You can also build your own graphs, visualizations and dashboards.
Home Assistant Integration
The Emoncms integration I used to bring data in from Emoncms.org allows you to integrate with as many servers as you like. Use “Add Entry” to add another. I’m going to keep the existing entry for Emoncms.org until I’ve transitioned over and confident everything is working.
The URL for my local server is http://192.168.1.160, which creates entities with weird looking names, like “emoncms@192.168.1.160 flowrate”. I went through them all and gave them sensible names, icons and entity ids in the entity settings editor.

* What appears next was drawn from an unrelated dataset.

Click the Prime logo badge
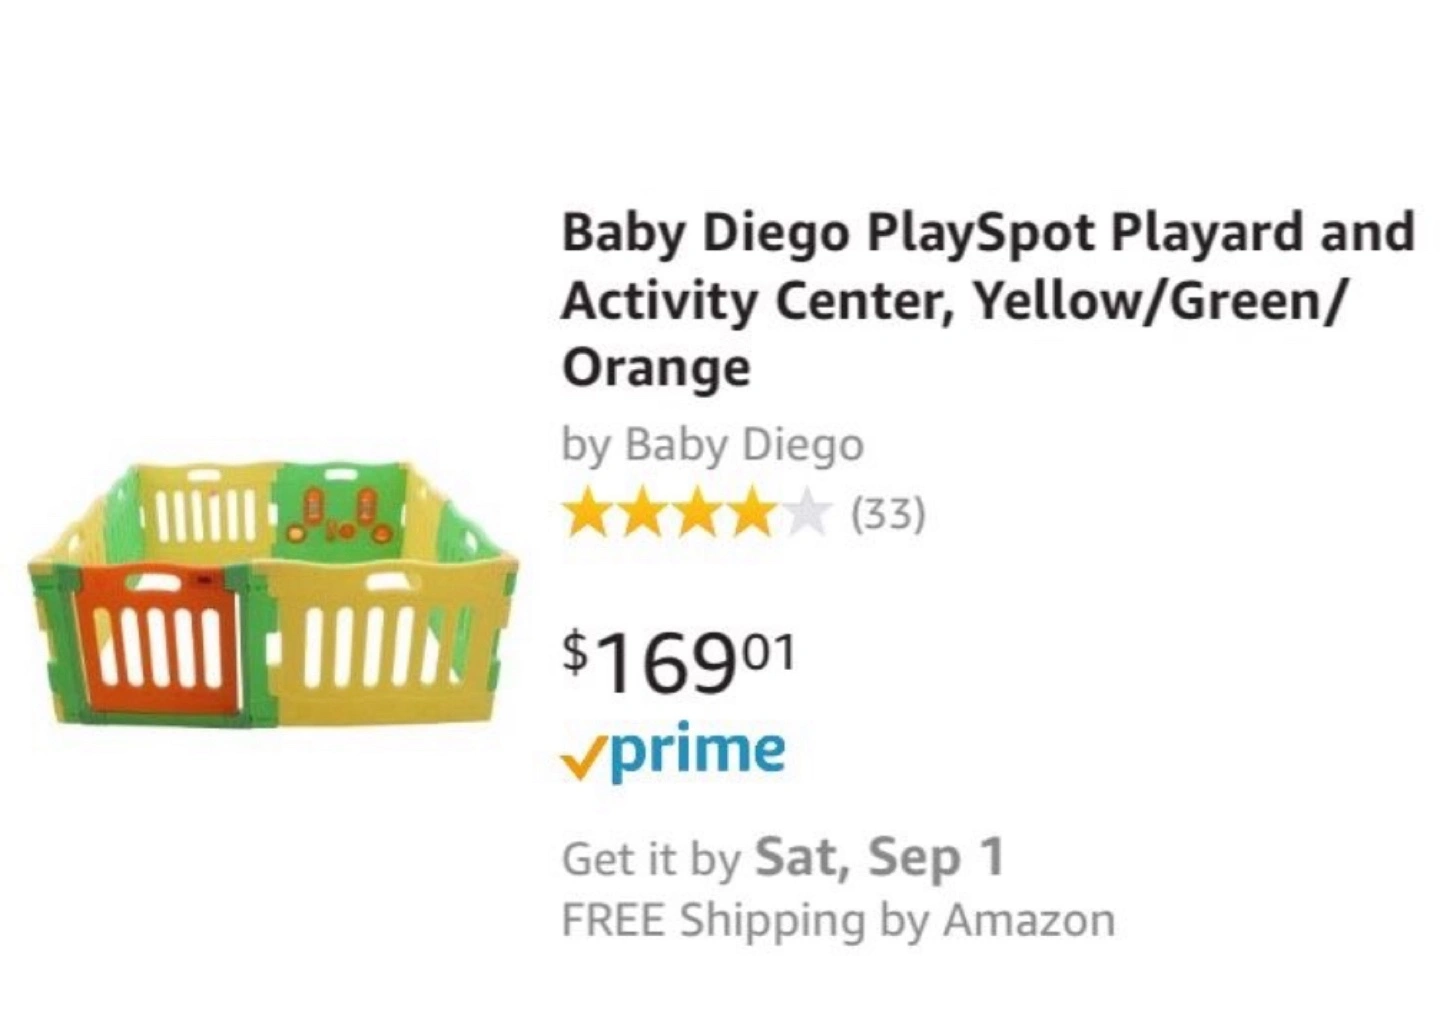1440x1022 pixels. tap(674, 751)
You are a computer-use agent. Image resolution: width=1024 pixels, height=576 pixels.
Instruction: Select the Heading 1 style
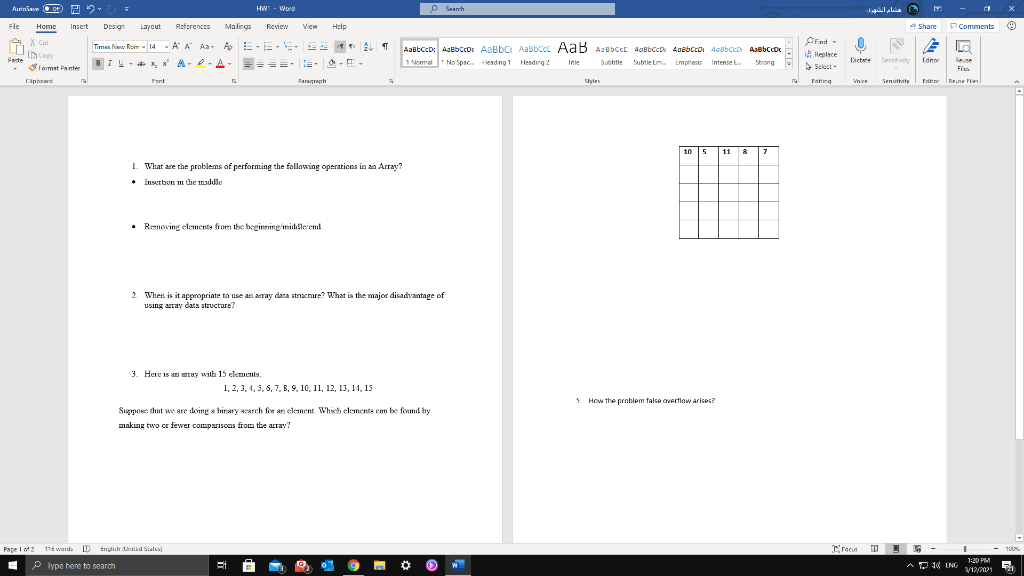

It was at this point that I realized only the “Heat Energy” sensor has units. This is the one I created using the power to energy input processor. I checked the emoncms integration source code. It uses a table that maps each type of feed unit to the corresponding Home Assistant sensor definition. It gets the unit types from a list of feeds retrieved from /feed/list.json.
[
{"id":"1","userid":"1","name":"elec","tag":"heatpump","public":"","size":"30172","engine":"5","unit":"","value":25.8,"time":1762271000},
{"id":"3","userid":"1","name":"elec_kwh","tag":"heatpump","public":"","size":"30040","engine":"5","unit":"","value":236.387,"time":1762271000},
{"id":"4","userid":"1","name":"heat","tag":"heatpump","public":"","size":"30008","engine":"5","unit":"","value":0,"time":1762271000},
{"id":"5","userid":"1","name":"heat_kwh","tag":"heatpump","public":"","size":"30008","engine":"5","unit":"kWh","value":22.748589999992,"time":1762271000},
{"id":"8","userid":"1","name":"flowrate","tag":"heatpump","public":"","size":"29900","engine":"5","unit":"","value":0.834,"time":1762271000},
{"id":"9","userid":"1","name":"flowT","tag":"heatpump","public":"","size":"29888","engine":"5","unit":"","value":21.35,"time":1762271000},
{"id":"10","userid":"1","name":"returnT","tag":"heatpump","public":"","size":"29880","engine":"5","unit":"","value":21.29,"time":1762271000},
{"id":"11","userid":"1","name":"dhw","tag":"gpio","public":"","size":"29844","engine":"5","unit":"","value":0,"time":1762271001}
]
Querying the emonHP myself confirms that only one feed has a unit property.
It turns out that once you’ve created feeds on the inputs tab you have to switch to the feeds tab and explicitly define units for them there. Once I’d done that, I tried to use the “Reconfigure” command to update the Home Assistant integration. However, it just marked all the sensors as “no longer provided”. I deleted them all, deleted the integration entry and tried again from the beginning. To my surprise, when the entities were recreated, Home Assistant reused the names, icons and entity ids I applied the first time round.
I gave it a day to get some real data aggregating. All looked good so I switched my dashboards, utility meters and template sensors to use local data.
Conclusion
One day of tinkering later, I’m in the same place that I started, except my data is accessible with 30 seconds less latency. I’ll also continue to have access to it if the internet goes down. However, I now also have the option of monitoring inputs in close to real time, updated every 10 seconds.
I wish more smart devices would provide local APIs. Instead, most of them depend on a remote server. If you’re lucky there’ll be a public API to retrieve your data. If not, you’ll have to rely on someone reverse engineering it. Then hope that they don’t change the API on a whim, or discontinue the service.